Thursday, November 26, 2009

Sivarak's mum to see him tomorrow

The Nation: Detained Thai national Sivarak Chutipong will have a chance to see his mother tomorrow, two weeks after being detained in Phnom Penh on a charge of spying, the Thai Foreign Ministry said yesterday.

Sivarak, an employee of Cambodia Air Traffic Services (CATS), was accused of illegally obtaining flight information relating to fugitive ex-PM Thaksin Shinawatra and passing the details to a Thai diplomat, who was later expelled from Cambodia.

Sivarak was arrested on November 12 after Thaksin, who was appointed as an economic adviser to Cambodian Prime Minister Hun Sen, flew into Phnom Penh to give a lecture on economic strategy.

His mother, Simarak Na Nakhon Phanom, will meet Sivarak at Prey Sor prison on the outskirts of Phnom Penh tomorrow afternoon, ministry spokesperson Wimon Kidchob said.

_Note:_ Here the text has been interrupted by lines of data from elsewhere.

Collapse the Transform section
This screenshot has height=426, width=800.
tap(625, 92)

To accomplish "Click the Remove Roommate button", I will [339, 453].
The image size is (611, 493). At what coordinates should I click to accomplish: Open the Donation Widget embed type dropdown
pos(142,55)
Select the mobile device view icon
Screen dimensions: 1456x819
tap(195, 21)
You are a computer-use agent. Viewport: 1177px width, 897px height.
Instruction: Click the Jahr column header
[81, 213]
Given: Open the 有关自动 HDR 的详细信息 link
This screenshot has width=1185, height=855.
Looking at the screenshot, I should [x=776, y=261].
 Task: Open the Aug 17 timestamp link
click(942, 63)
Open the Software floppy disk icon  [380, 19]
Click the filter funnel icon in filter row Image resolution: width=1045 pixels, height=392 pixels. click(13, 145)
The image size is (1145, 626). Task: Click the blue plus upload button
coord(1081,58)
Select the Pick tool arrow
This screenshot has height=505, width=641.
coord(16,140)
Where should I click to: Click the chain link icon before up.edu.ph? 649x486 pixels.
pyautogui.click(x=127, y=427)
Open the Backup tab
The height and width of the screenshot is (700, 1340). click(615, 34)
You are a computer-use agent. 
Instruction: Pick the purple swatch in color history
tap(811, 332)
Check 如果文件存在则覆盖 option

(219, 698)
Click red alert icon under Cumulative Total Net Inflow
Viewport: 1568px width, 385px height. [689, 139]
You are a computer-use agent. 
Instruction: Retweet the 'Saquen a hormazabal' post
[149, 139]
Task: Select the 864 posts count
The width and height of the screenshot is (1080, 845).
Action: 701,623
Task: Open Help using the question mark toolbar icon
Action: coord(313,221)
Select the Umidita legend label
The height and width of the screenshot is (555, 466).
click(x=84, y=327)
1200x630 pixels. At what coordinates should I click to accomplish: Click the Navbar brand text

Bangkok Post Kao Soupha, his defence lawyer, expected the Cambodian court will begin his trial on December 8 but it was unclear whether the court would rule on his case on that day.

The lawyer filed a bail request for him on Monday but the court has yet to decide whether to release him.

Suwanna Suwanjuta, head of the Justice Ministry's rights and freedom protection department, who returned from Phnom Penh yesterday, said Sivarak was detained in a cell with four other inmates, despite the fact cells usually hold 25 inmates

Sivarak's case is a part of a conflict with Cambodia. Thailand downgraded relations with its neighbour after Thaksin was appointed as an adviser to Hun Sen.

The arrest of Sivarak sparked a rumour that Hun Sen's daughter would take over CATS, which is a Samart Corp subsidiary.

Watchai Vilailuck, president of Samart Corp, insisted yesterday that the company had never been approached by the Cambodian government or any members of Prime Minister Hun Sen's family to take over CATS.

The move was a temporary measure meant to ensure security and the company had received confirmation that once the trial of its employee was over, CATS could resume normal operations, he said in a statement.

The company had won full support from Cambodia since the concession started in 2001, it said. Cambodia had never seized any concession run by a foreign company. So Samart was confident its 32-year deal would remain in place.

Samart also insisted that it had no involvement in politics.
"The domestic political rift has had a sizeable impact on the company and we don't want this to intensify through political involvement," Watchai said.